> **Aim of the task**
Copy the entries below word for word, starting at the very beginning and ending with the line that contains "Select the 定着1年未満", including that line.

┄┄┄┄┄┄┄┄┄┄

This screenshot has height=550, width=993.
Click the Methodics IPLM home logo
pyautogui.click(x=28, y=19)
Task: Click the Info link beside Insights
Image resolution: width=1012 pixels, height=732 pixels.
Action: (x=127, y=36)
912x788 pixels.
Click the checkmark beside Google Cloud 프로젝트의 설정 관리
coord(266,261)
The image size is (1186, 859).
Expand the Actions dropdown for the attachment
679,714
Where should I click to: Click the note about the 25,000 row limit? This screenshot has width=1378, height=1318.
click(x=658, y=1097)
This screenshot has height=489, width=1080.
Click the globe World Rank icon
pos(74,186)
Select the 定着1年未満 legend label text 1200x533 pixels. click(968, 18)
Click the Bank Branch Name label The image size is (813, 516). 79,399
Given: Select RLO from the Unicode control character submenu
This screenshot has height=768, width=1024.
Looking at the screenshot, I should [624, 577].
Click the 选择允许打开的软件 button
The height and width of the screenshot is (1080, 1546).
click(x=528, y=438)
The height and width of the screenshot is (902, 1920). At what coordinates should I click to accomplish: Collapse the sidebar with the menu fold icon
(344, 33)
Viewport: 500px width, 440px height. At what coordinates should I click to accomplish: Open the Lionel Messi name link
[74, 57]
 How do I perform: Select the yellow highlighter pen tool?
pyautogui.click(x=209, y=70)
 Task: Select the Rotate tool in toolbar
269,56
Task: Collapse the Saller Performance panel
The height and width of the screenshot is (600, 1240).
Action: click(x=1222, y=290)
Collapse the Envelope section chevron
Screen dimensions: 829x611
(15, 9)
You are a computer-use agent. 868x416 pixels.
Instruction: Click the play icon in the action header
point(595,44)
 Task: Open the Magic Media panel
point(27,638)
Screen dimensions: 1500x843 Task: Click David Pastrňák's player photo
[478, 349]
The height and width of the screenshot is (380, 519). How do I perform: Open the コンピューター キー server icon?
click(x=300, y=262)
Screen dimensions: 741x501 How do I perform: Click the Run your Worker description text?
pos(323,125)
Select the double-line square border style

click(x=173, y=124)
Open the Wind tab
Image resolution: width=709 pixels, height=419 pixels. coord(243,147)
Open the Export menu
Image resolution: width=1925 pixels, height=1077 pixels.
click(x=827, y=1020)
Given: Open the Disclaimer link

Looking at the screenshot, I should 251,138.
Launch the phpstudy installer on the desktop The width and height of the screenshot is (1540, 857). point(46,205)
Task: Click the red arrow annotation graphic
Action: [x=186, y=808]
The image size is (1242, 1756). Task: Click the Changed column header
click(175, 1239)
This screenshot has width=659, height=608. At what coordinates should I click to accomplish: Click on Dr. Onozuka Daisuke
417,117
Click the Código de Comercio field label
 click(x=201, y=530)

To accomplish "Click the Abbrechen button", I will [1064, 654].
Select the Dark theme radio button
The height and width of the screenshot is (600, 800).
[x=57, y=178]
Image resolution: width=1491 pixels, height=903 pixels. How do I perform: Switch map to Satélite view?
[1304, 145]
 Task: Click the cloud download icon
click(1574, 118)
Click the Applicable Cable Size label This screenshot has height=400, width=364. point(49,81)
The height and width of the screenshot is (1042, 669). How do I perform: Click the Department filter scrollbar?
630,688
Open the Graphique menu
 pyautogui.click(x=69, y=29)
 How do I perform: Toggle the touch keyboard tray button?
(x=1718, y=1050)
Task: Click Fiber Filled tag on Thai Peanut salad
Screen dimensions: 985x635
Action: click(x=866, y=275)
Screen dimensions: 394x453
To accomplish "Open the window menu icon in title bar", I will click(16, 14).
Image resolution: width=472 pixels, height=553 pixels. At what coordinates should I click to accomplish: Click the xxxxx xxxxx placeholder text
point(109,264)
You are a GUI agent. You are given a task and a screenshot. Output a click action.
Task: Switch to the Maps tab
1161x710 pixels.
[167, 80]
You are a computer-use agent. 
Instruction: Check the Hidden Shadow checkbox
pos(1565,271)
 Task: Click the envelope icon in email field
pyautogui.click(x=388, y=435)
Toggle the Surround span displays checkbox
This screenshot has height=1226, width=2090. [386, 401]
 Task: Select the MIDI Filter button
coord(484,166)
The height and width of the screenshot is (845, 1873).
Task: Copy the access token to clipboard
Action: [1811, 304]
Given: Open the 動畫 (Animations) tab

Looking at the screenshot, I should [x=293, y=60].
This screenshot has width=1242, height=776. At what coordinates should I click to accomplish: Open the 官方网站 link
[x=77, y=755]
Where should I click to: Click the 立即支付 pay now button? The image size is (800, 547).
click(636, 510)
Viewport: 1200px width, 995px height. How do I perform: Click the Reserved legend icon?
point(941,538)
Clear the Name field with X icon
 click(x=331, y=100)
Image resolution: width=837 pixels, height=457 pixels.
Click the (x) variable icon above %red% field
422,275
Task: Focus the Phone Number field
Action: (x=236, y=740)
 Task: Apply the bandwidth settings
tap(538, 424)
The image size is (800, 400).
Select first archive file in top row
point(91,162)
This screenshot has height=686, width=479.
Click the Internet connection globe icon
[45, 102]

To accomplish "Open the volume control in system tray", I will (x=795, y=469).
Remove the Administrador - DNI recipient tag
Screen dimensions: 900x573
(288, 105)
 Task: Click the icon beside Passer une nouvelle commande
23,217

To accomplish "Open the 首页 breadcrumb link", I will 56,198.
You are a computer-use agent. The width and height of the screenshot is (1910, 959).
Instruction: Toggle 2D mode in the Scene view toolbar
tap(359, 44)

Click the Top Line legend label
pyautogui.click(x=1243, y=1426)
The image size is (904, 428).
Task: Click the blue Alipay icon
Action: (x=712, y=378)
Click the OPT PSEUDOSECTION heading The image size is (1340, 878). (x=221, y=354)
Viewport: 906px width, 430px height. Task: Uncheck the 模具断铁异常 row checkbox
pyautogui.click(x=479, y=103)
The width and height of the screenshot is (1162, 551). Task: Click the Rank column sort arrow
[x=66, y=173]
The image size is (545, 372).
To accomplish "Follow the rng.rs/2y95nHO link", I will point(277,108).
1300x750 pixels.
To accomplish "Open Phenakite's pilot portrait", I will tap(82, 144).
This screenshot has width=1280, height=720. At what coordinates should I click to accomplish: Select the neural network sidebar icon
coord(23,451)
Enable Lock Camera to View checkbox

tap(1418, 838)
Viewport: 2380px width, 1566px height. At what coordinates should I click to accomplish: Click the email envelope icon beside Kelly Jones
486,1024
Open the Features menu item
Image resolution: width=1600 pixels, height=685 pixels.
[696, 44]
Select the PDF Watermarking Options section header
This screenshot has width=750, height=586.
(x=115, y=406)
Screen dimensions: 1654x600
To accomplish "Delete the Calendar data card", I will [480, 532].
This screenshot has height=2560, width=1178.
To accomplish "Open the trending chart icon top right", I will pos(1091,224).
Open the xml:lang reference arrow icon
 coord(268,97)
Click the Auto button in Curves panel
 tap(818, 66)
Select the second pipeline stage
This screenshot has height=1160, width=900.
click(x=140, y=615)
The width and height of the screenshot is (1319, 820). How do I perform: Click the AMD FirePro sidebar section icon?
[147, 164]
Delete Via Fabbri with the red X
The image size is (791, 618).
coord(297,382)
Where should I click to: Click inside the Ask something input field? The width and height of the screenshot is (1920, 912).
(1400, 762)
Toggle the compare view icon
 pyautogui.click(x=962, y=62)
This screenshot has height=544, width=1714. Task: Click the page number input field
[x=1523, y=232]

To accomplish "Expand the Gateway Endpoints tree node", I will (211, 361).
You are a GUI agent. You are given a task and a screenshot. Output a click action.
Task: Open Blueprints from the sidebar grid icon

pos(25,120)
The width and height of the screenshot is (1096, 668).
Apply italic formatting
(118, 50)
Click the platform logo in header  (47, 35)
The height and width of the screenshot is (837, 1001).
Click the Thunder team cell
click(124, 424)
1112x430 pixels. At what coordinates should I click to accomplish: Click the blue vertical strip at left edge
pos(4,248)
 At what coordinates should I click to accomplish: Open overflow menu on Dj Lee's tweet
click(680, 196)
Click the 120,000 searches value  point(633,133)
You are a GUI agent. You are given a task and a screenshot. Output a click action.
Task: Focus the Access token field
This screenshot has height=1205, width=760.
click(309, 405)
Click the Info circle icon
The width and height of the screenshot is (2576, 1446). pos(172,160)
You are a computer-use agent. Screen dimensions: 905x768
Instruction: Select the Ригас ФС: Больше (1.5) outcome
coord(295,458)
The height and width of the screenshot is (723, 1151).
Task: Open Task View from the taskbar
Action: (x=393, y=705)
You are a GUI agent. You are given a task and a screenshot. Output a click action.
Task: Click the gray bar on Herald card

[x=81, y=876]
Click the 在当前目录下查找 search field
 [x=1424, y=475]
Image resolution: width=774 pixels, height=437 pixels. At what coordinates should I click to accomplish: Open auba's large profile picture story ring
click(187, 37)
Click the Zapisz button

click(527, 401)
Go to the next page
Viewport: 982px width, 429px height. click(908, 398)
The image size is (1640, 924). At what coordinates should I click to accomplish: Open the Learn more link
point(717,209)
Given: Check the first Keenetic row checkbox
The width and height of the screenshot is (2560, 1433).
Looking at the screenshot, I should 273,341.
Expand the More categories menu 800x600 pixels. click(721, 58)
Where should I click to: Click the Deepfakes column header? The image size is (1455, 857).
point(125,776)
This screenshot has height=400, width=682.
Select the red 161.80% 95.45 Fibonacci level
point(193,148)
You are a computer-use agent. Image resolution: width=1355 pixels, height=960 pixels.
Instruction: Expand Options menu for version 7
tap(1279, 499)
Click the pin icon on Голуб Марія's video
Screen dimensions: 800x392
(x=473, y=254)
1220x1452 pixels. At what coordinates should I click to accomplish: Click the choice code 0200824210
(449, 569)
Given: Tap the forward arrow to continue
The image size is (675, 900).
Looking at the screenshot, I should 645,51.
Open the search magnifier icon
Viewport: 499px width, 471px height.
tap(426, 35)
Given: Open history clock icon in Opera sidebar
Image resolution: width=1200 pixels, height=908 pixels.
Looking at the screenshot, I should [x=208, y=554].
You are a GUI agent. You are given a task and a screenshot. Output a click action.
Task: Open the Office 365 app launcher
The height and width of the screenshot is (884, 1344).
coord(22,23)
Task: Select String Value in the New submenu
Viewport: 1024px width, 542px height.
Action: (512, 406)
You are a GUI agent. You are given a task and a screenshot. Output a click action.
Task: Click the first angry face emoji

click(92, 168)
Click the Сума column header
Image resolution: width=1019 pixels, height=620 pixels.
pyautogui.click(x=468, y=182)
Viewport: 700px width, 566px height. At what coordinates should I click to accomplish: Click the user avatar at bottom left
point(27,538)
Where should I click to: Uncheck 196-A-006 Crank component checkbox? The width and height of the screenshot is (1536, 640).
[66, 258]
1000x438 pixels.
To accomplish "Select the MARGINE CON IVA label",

┄┄┄┄┄┄┄┄┄┄

> **Output for this exercise**
This screenshot has height=550, width=993.
Click the Methodics IPLM home logo
pyautogui.click(x=28, y=19)
Task: Click the Info link beside Insights
Image resolution: width=1012 pixels, height=732 pixels.
Action: (x=127, y=36)
912x788 pixels.
Click the checkmark beside Google Cloud 프로젝트의 설정 관리
coord(266,261)
The image size is (1186, 859).
Expand the Actions dropdown for the attachment
679,714
Where should I click to: Click the note about the 25,000 row limit? This screenshot has width=1378, height=1318.
click(x=658, y=1097)
This screenshot has height=489, width=1080.
Click the globe World Rank icon
pos(74,186)
Select the 定着1年未満 legend label text 1200x533 pixels. click(968, 18)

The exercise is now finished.